The decree signed by Viktor Orbán also states that "information has come to light" that there have been previous instances when money was transported by "presumably Ukrainian citizens," clearly suggesting that the Ukrainians acted improperly. According to the Ukrainian state bank, the cargo was handled in accordance with international transport regulations and European customs procedures, and the bank has a valid international transport license.

"It is likely that for quite some time, no cash shipments heading to Ukraine will be passing through Hungary. Banks that have taken advantage of this opportunity until now will certainly look for other routes in the future," a Ukrainian source who requested anonymity told Telex. This also means that the otherwise well-established legal cash and gold transportation businesses will suffer losses, and those involved in them will lose out on potential revenue. Ukraine, which has been defending itself against Russian aggression for four years, can only obtain euros and dollars in cash by land, so it has been a particularly important customer for the cash transport sector.

Since both Oschadbank and other commercial banking institutions are convinced that the seized shipment was transported to Ukraine completely legally, it is likely that – whether or not prompted by the Ukrainian foreign minister's suggestion – they will refrain from transporting shipments essential to securing Ukraine's currency needs through Hungary.

Regardless of what actually took place, both sides are committed to their own version of events

However, it is difficult to see clearly in this matter.

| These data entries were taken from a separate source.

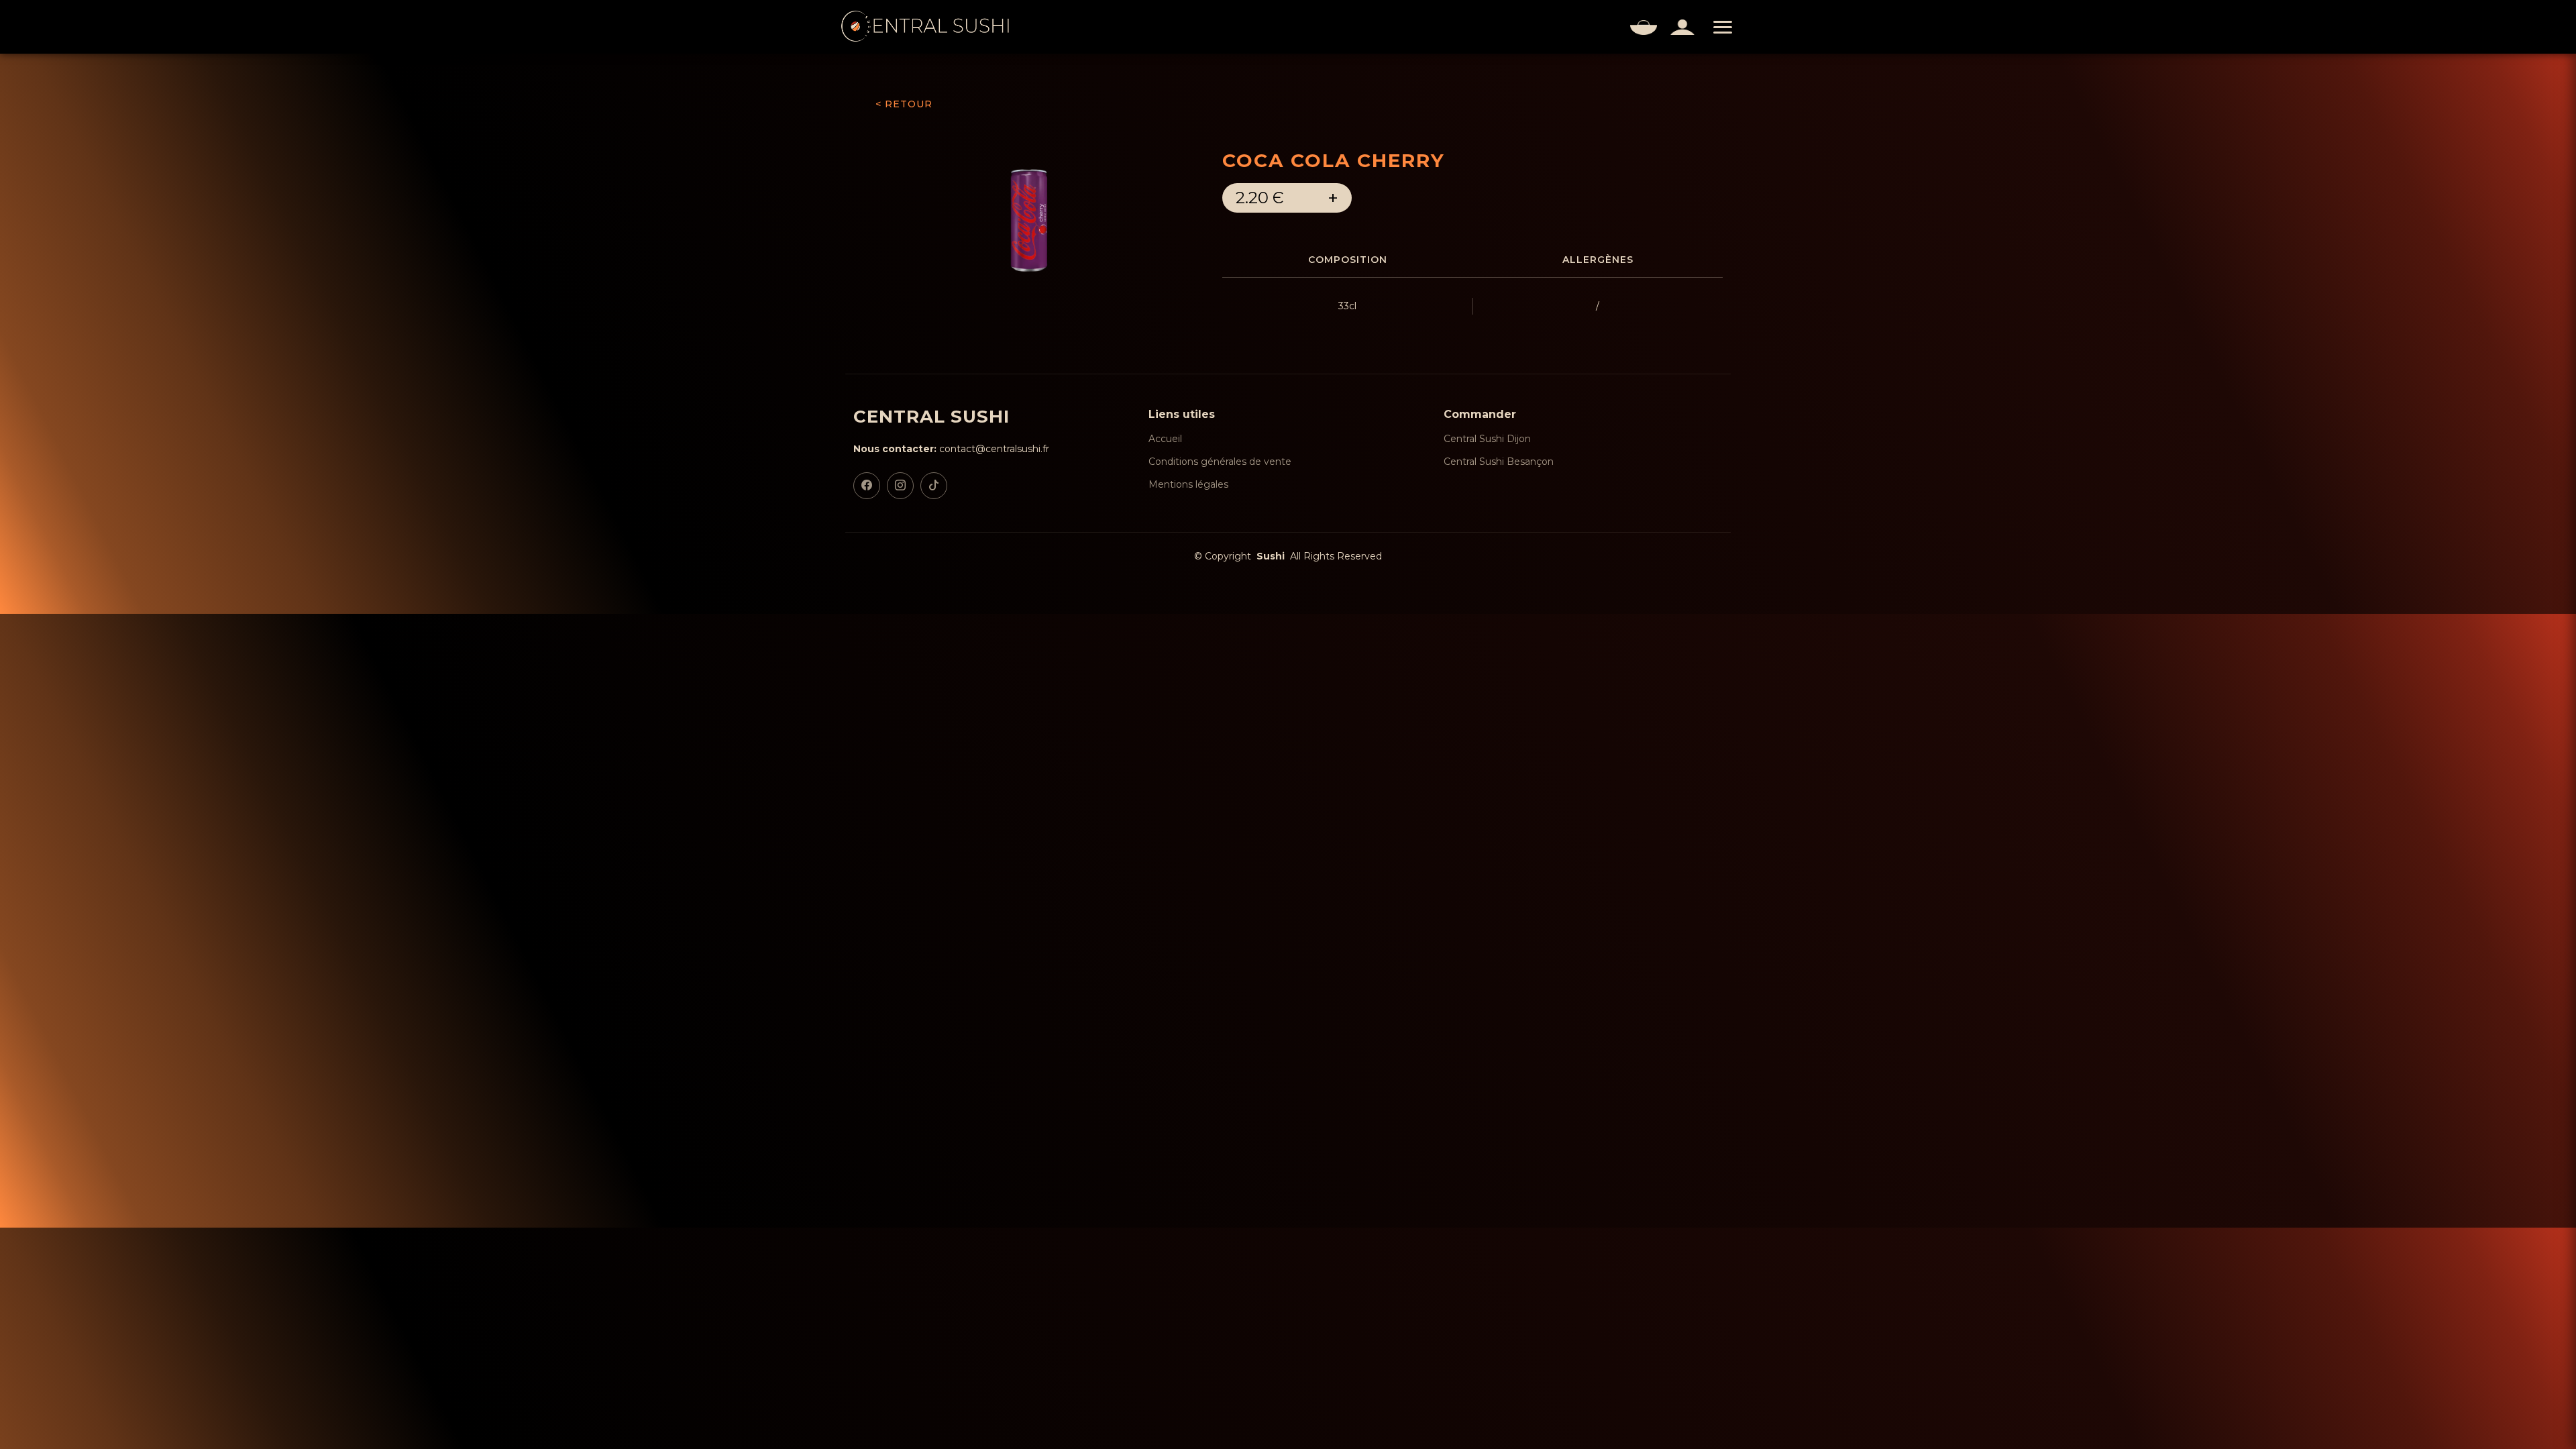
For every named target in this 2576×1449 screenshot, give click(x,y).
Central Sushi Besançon (1499, 461)
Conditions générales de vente (1219, 461)
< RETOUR (903, 104)
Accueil (1165, 438)
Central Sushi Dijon (1487, 438)
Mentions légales (1188, 484)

Bilateral relations between Hungary and Ukraine have been in crisis for more than ten years. The Orbán government dates the beginning of this situation to the Ukrainian education law, which would have also affected the use of the Hungarian language in schools. For a time, the Ukrainian leadership did not take the Hungarian government's concerns seriously enough, and although the law still has not yet come into force, the Hungarian side still considers the situation to be unsatisfactory. With Russia launching its war against Ukraine in 2022, the stakes of this dispute have shifted to a whole new level. The Hungarian government's refusal to provide financial support and to assist in strengthening Ukraine's defense capabilities now carries much greater implications for Ukraine than the dispute ever did prior to 2022.

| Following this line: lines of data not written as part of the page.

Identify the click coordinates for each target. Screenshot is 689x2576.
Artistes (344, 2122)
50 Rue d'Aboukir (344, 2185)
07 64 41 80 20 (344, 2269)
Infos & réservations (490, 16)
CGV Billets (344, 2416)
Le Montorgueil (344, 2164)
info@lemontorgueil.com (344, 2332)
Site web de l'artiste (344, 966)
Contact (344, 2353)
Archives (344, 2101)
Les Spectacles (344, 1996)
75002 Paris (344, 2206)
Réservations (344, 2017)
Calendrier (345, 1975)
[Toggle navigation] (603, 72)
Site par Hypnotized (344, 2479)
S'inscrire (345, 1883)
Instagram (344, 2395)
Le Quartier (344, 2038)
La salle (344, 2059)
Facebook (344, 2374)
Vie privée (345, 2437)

The case of the seized cash shipment cannot be separated from this situation – nor is the Hungarian government attempting to do so. In fact, Minister of Construction and Transport János Lázár even went so far as to say that the seized money cannot be returned to Ukraine until the Ukrainian side resumes the transport of Russian crude oil through the Friendship pipeline, which runs from Russia through Ukraine to Hungary and Slovakia. Indeed, his statement lends credence to the Ukrainian assumption that the legality of the shipment was never really disputed, but that it was simply taken hostage as part of the ongoing political dispute. Moreover, his statement contradicts the government's claim that it is not the money's transfer that is being questioned in this case, but rather its origin.

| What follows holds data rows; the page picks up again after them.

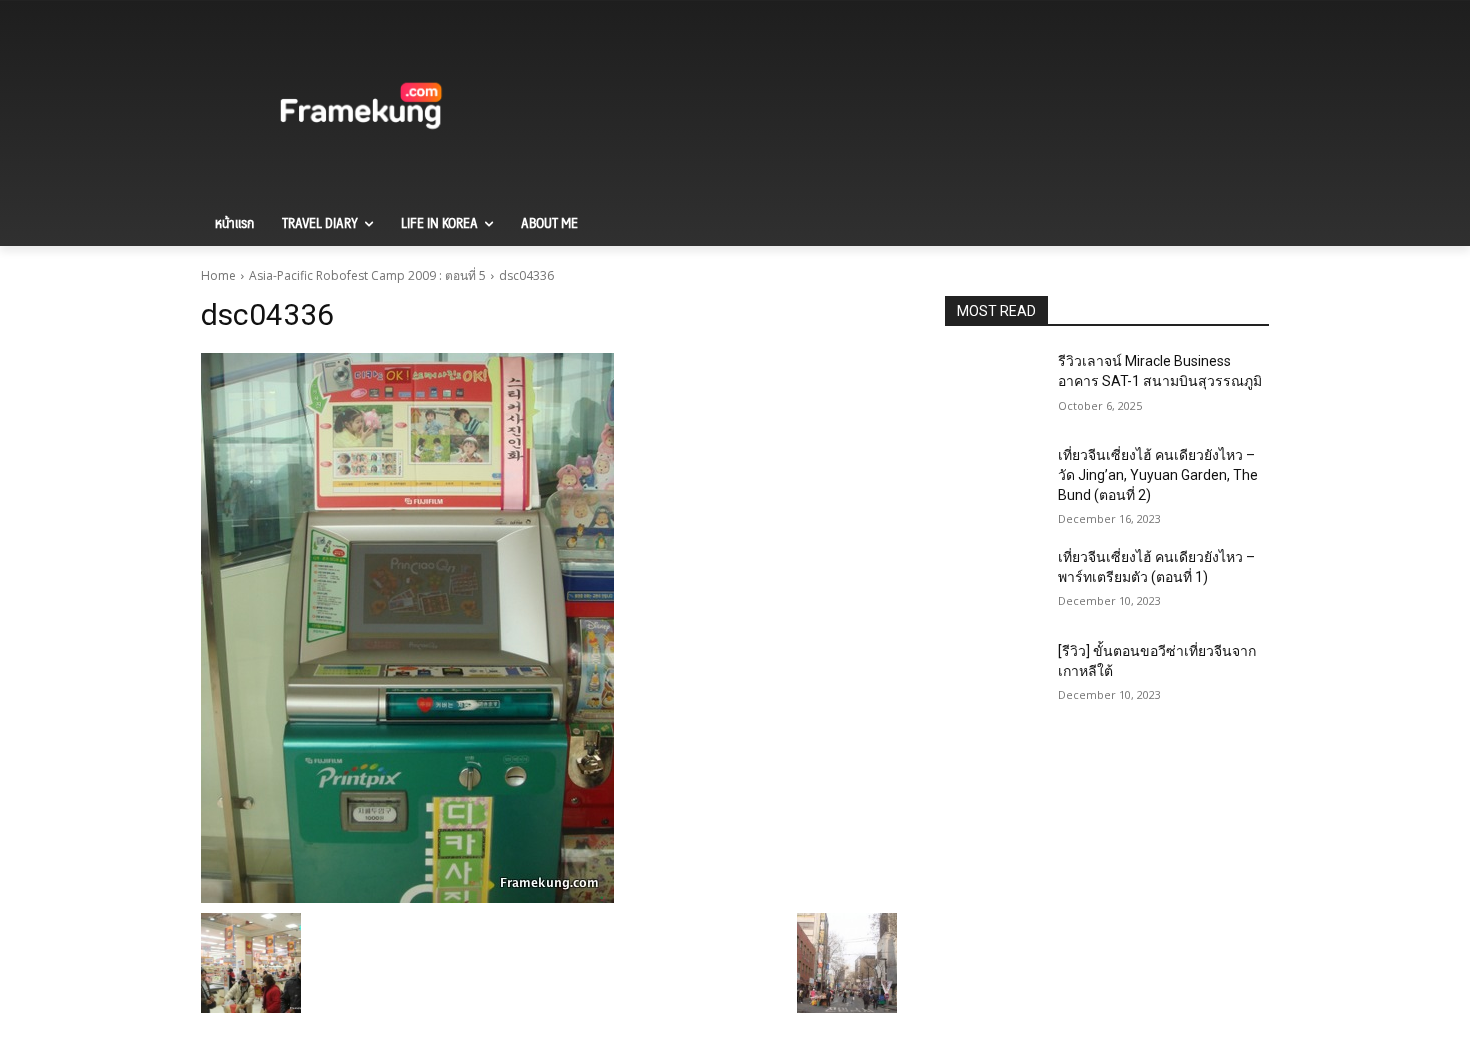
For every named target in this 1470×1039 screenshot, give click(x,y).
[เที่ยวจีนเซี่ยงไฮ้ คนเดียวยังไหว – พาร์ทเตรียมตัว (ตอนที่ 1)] (993, 582)
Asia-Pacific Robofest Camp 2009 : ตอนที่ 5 (367, 275)
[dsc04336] (549, 628)
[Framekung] (361, 109)
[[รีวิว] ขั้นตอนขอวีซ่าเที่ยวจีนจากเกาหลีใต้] (993, 676)
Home (218, 275)
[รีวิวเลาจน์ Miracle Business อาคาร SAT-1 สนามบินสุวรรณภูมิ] (993, 386)
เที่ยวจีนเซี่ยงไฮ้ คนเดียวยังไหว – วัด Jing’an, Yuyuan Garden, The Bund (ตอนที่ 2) (1158, 474)
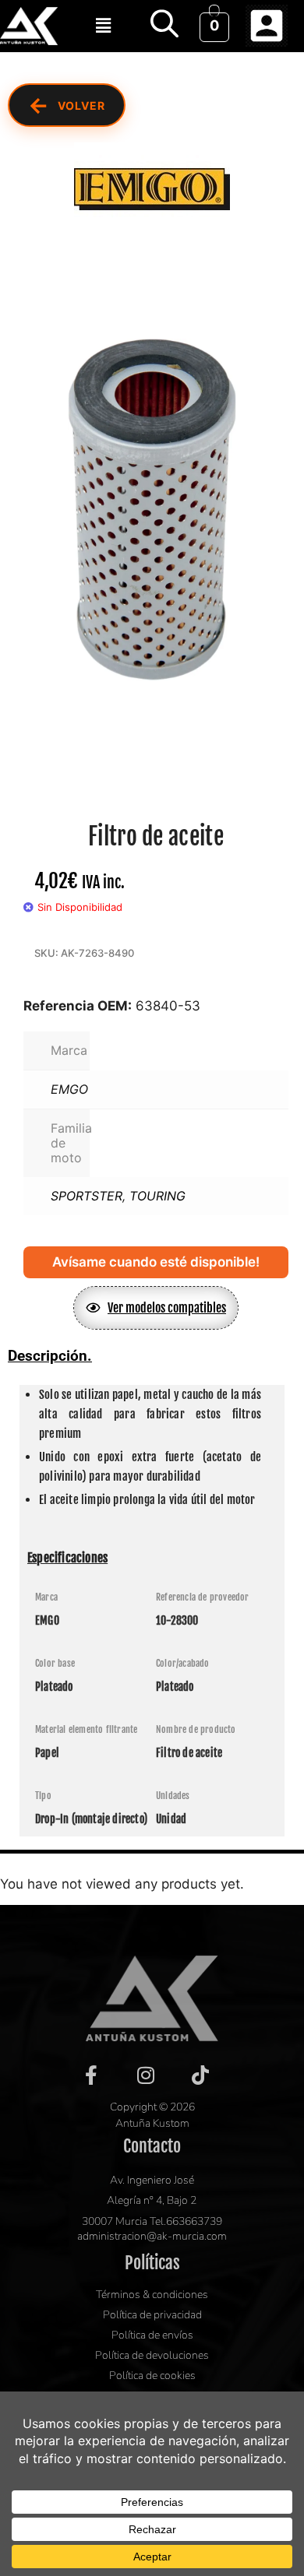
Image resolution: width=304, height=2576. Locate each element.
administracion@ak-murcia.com (152, 2236)
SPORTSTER (86, 1196)
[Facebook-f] (91, 2075)
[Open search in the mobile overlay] (164, 23)
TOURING (157, 1196)
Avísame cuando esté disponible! (156, 1262)
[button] (103, 25)
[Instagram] (145, 2075)
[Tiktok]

As for the Friendship pipeline, Ukraine claims that it was damaged by a Russian drone attack, but according to the Hungarian government, even if this was the case, it could have been repaired long ago, so it is now entirely dependent on Kyiv's political decision to allow the transport to resume. President Volodymyr Zelensky reinforced these accusations when he said that if it were up to him, they would not even repair it, as Russian oil exports are fueling the Russian war machine.

Given the above situation, however, both sides are keen to emphasize their own version of events: according to the Ukrainian government, the Hungarian government created a conflict out of nothing over a completely legitimate transaction, while according to the Hungarian side, the purity and origin of the Ukrainian shipment are questionable – though no convincing evidence has been published to date.